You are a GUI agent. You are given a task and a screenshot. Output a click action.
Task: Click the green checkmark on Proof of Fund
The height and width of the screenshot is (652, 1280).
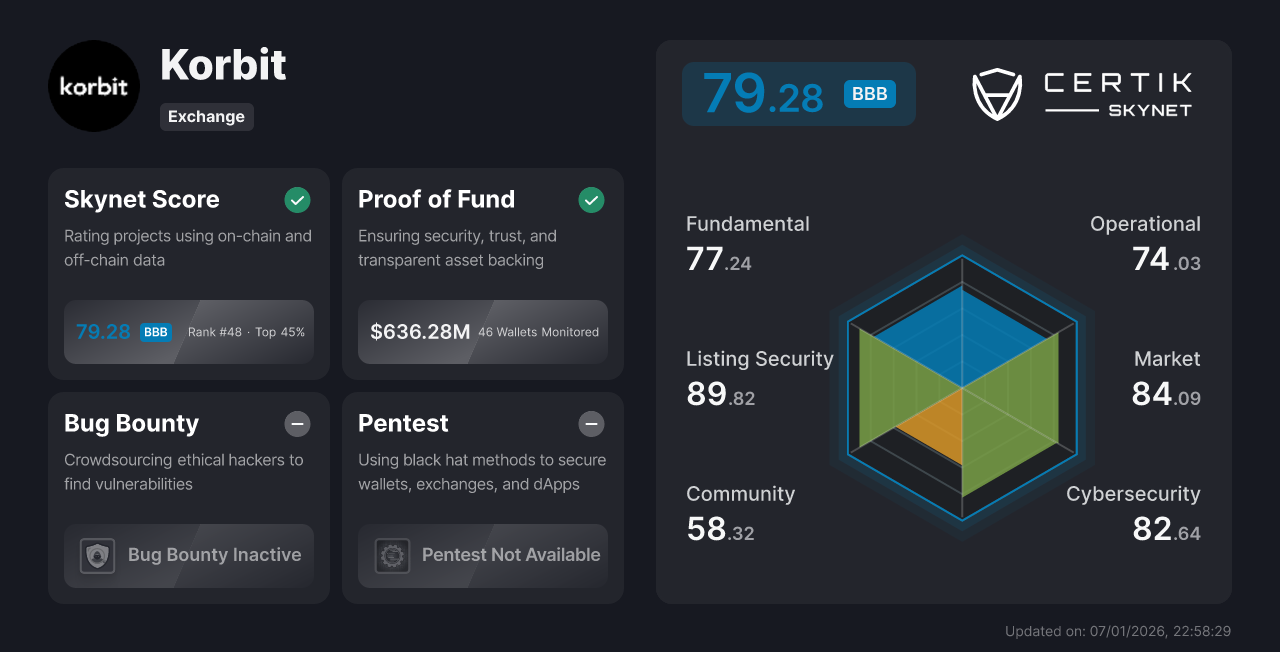(591, 200)
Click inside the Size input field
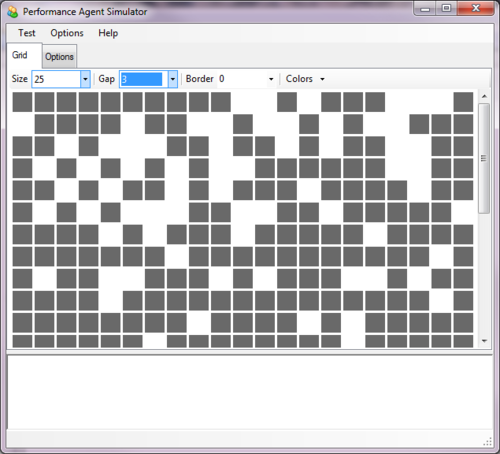The height and width of the screenshot is (454, 500). 56,79
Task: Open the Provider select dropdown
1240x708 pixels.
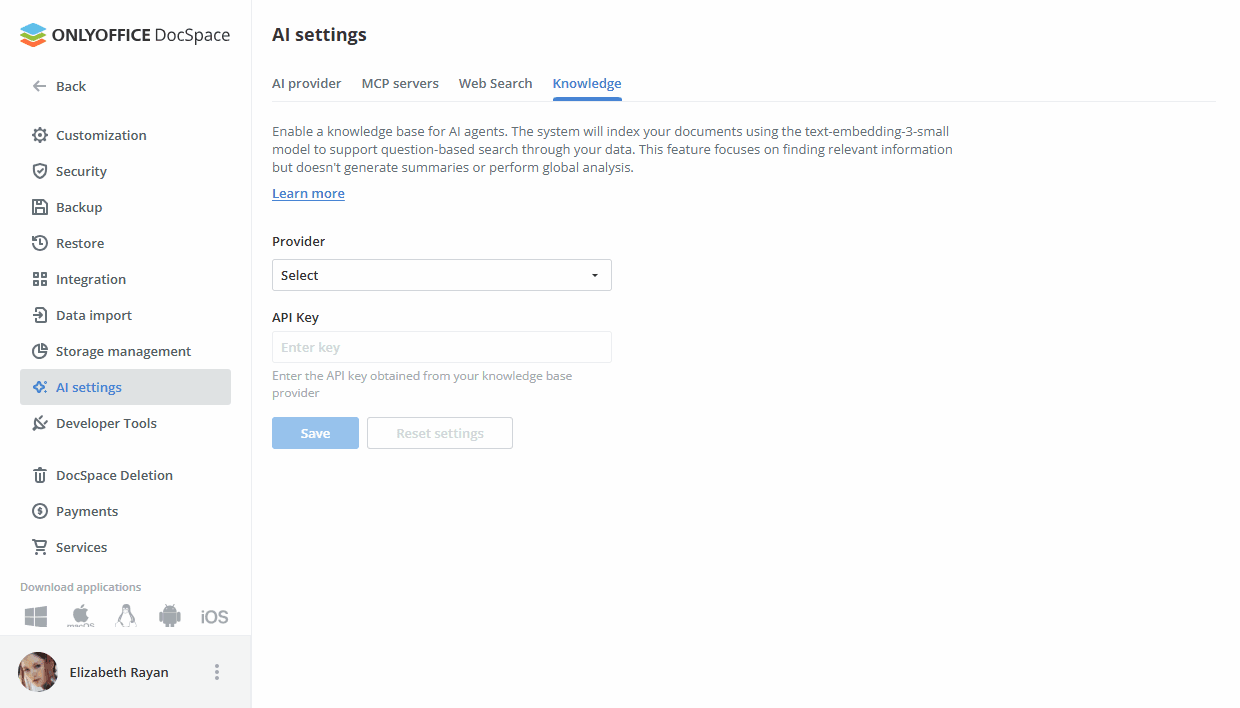Action: (441, 274)

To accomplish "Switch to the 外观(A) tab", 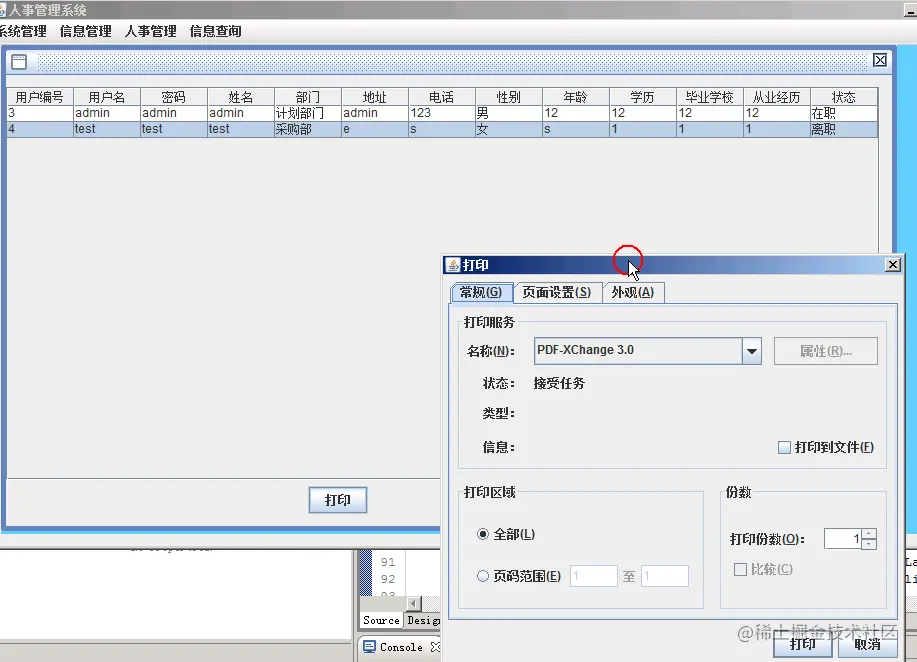I will 634,292.
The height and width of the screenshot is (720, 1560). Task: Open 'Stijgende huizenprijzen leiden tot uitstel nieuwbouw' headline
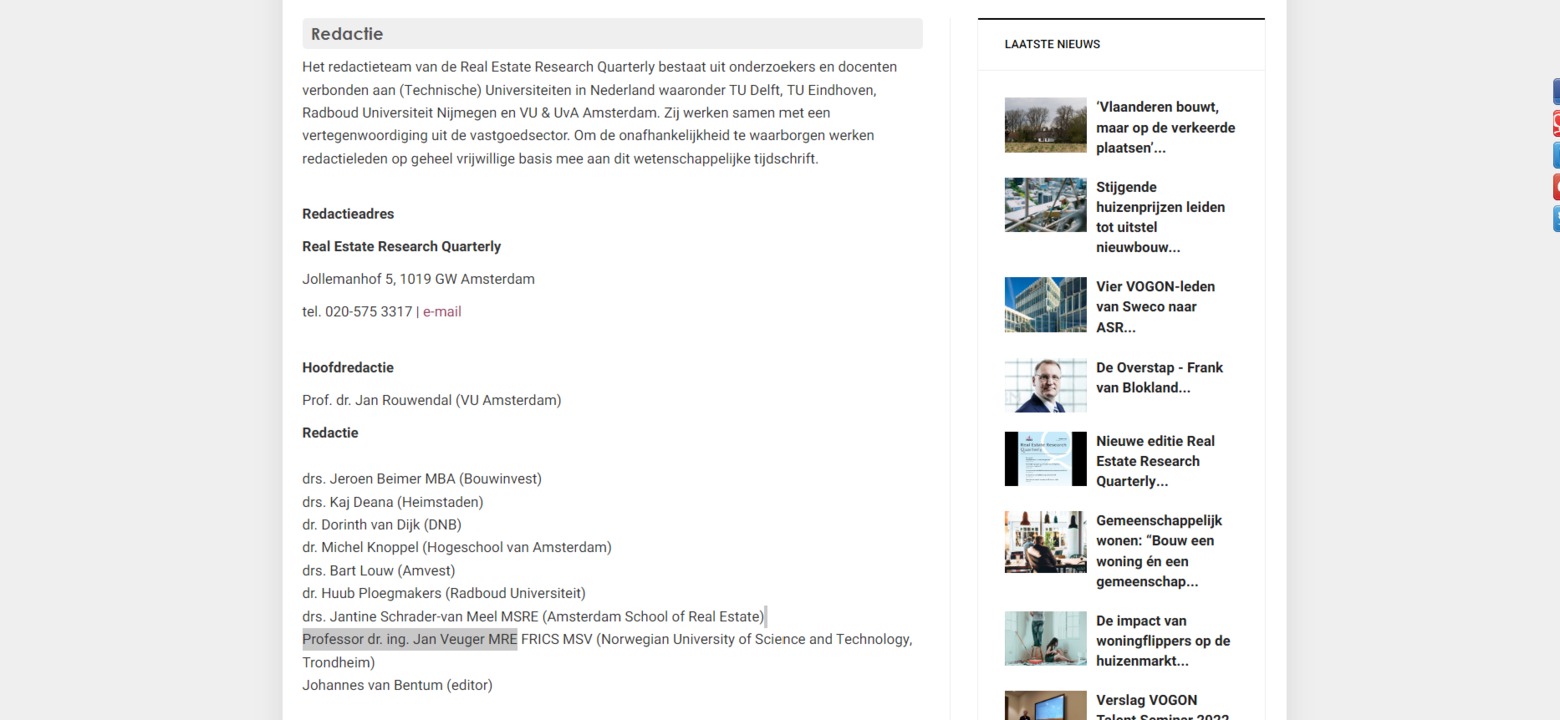(1160, 217)
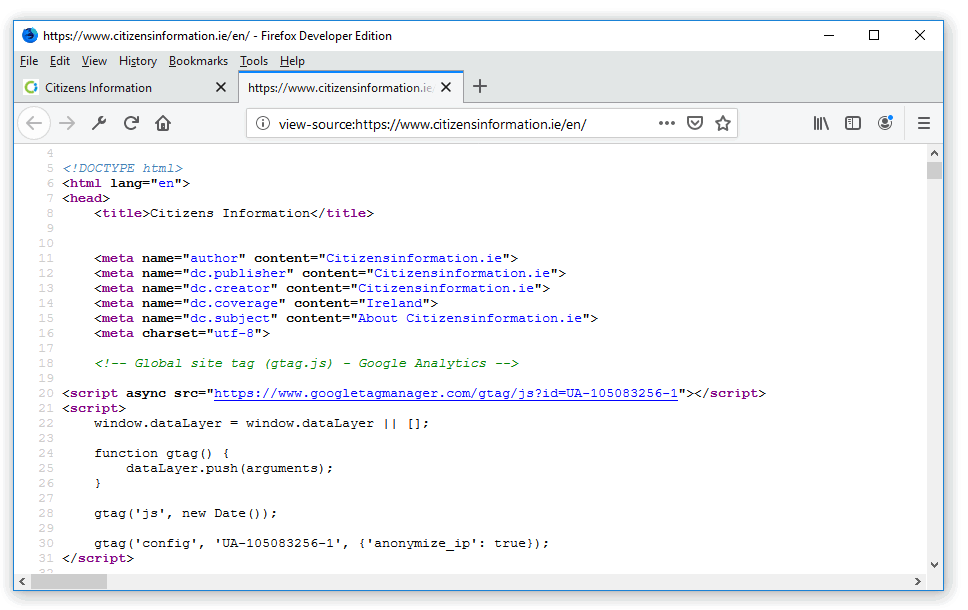Bookmark this page with star icon
Viewport: 968px width, 610px height.
tap(723, 123)
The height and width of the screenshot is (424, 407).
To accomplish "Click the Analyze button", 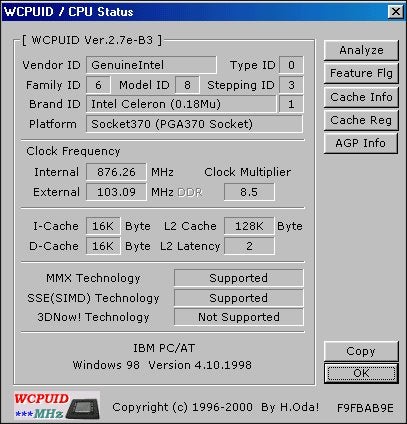I will (x=361, y=50).
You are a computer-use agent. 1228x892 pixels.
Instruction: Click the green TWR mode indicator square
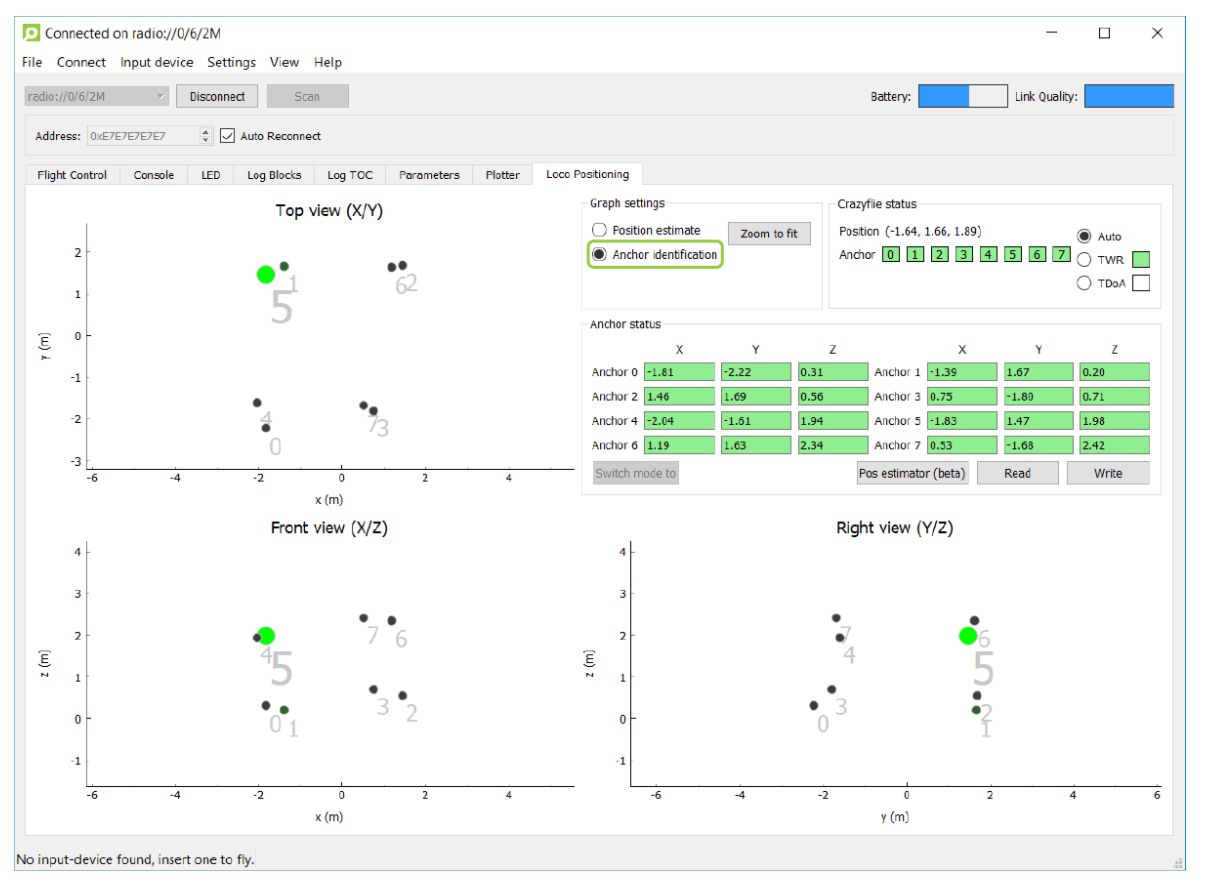(x=1140, y=260)
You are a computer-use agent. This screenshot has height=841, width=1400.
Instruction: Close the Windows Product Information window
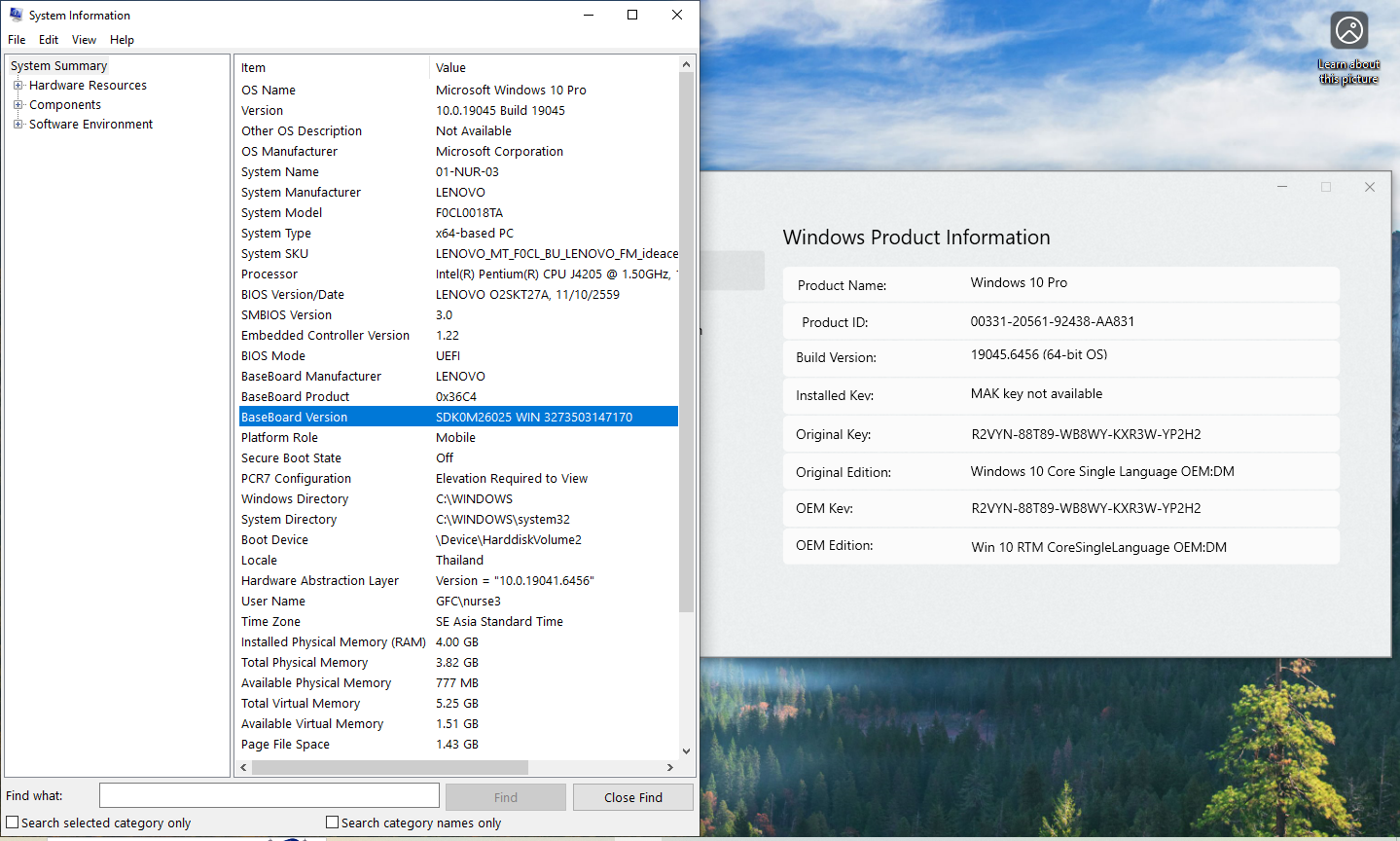pyautogui.click(x=1369, y=187)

● ● ●

**PROBLEM**: Write the lines from the one with "Instruction: Click the" through the last line of the entries out again exactly, both ends included, and skip the pictures.

**FINISHED TASK**:
Instruction: Click the green TWR mode indicator square
(x=1140, y=260)
You are a computer-use agent. This screenshot has height=841, width=1400.
Instruction: Close the Windows Product Information window
pyautogui.click(x=1369, y=187)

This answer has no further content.